--- Task to complete ---
In the records below, find the line containing "This screenshot has height=428, width=690.", then reproduce that line and every one after it to the end, exactly and alone.

(Dataset entries)
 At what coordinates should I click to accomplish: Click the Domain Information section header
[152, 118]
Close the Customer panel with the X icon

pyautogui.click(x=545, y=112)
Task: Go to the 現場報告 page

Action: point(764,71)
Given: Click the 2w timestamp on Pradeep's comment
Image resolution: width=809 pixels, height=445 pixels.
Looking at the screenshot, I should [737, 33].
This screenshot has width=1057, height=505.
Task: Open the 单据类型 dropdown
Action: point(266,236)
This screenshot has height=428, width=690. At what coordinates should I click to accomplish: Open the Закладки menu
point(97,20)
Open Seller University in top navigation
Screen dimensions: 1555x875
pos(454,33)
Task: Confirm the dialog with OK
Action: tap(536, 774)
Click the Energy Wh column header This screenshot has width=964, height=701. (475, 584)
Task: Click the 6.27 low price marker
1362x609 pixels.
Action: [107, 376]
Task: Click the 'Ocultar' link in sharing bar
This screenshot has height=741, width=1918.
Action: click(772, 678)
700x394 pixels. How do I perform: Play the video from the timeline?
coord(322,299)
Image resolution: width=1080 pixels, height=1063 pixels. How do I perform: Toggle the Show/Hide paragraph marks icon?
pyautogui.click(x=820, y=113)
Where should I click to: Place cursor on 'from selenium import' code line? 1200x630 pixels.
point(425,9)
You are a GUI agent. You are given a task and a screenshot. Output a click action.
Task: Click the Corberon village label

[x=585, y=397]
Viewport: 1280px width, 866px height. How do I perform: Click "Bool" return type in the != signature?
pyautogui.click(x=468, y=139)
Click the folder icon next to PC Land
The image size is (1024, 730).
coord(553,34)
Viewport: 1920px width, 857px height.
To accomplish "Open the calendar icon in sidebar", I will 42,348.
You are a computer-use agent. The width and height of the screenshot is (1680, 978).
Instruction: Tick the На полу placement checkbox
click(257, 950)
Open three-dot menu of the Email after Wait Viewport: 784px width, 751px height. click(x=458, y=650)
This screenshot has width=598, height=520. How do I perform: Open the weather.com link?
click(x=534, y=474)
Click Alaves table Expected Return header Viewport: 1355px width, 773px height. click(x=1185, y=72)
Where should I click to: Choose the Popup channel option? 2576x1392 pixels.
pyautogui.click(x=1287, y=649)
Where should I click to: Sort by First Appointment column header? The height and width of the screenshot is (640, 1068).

--- Exercise response ---
This screenshot has height=428, width=690. At what coordinates should I click to accomplish: Open the Закладки menu
point(97,20)
Open Seller University in top navigation
Screen dimensions: 1555x875
pos(454,33)
Task: Confirm the dialog with OK
Action: tap(536, 774)
Click the Energy Wh column header This screenshot has width=964, height=701. (475, 584)
Task: Click the 6.27 low price marker
1362x609 pixels.
Action: [107, 376]
Task: Click the 'Ocultar' link in sharing bar
This screenshot has height=741, width=1918.
Action: click(772, 678)
700x394 pixels. How do I perform: Play the video from the timeline?
coord(322,299)
Image resolution: width=1080 pixels, height=1063 pixels. How do I perform: Toggle the Show/Hide paragraph marks icon?
pyautogui.click(x=820, y=113)
Where should I click to: Place cursor on 'from selenium import' code line? 1200x630 pixels.
point(425,9)
You are a GUI agent. You are given a task and a screenshot. Output a click action.
Task: Click the Corberon village label

[x=585, y=397]
Viewport: 1280px width, 866px height. How do I perform: Click "Bool" return type in the != signature?
pyautogui.click(x=468, y=139)
Click the folder icon next to PC Land
The image size is (1024, 730).
coord(553,34)
Viewport: 1920px width, 857px height.
To accomplish "Open the calendar icon in sidebar", I will 42,348.
You are a computer-use agent. The width and height of the screenshot is (1680, 978).
Instruction: Tick the На полу placement checkbox
click(257, 950)
Open three-dot menu of the Email after Wait Viewport: 784px width, 751px height. click(x=458, y=650)
This screenshot has width=598, height=520. How do I perform: Open the weather.com link?
click(x=534, y=474)
Click Alaves table Expected Return header Viewport: 1355px width, 773px height. click(x=1185, y=72)
Where should I click to: Choose the Popup channel option? 2576x1392 pixels.
pyautogui.click(x=1287, y=649)
Where should I click to: Sort by First Appointment column header? The height and width of the screenshot is (640, 1068).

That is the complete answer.